> Task item: Report each line of the listing below that holds "will".

** Opening Input block **

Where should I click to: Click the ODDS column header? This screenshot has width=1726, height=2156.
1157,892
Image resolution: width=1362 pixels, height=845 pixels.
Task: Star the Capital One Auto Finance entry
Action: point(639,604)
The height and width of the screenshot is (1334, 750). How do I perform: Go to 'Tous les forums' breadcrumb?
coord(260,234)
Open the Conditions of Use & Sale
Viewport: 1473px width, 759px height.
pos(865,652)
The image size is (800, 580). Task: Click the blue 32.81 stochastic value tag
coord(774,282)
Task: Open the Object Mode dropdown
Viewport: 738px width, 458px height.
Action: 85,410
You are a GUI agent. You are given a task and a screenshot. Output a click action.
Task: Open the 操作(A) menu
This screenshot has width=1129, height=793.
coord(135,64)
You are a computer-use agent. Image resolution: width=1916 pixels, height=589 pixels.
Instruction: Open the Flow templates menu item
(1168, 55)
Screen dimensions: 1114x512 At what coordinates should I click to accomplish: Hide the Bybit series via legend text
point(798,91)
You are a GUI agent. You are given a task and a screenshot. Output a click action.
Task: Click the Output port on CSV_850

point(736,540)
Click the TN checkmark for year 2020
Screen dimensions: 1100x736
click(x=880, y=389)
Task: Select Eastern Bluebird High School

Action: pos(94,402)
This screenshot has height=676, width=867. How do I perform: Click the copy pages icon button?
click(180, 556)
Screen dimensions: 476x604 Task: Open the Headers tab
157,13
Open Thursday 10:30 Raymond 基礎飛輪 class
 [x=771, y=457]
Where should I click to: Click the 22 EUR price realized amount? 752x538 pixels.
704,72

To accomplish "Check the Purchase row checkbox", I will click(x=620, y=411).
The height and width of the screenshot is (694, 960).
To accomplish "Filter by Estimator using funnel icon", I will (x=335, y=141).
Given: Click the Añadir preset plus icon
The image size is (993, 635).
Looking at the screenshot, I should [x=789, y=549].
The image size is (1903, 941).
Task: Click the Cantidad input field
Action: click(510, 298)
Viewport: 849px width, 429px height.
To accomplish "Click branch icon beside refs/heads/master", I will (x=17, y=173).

** Closing Input block **

> Your response:
To accomplish "Check the Purchase row checkbox", I will click(x=620, y=411).
To accomplish "Filter by Estimator using funnel icon", I will (x=335, y=141).
To accomplish "Click branch icon beside refs/heads/master", I will (x=17, y=173).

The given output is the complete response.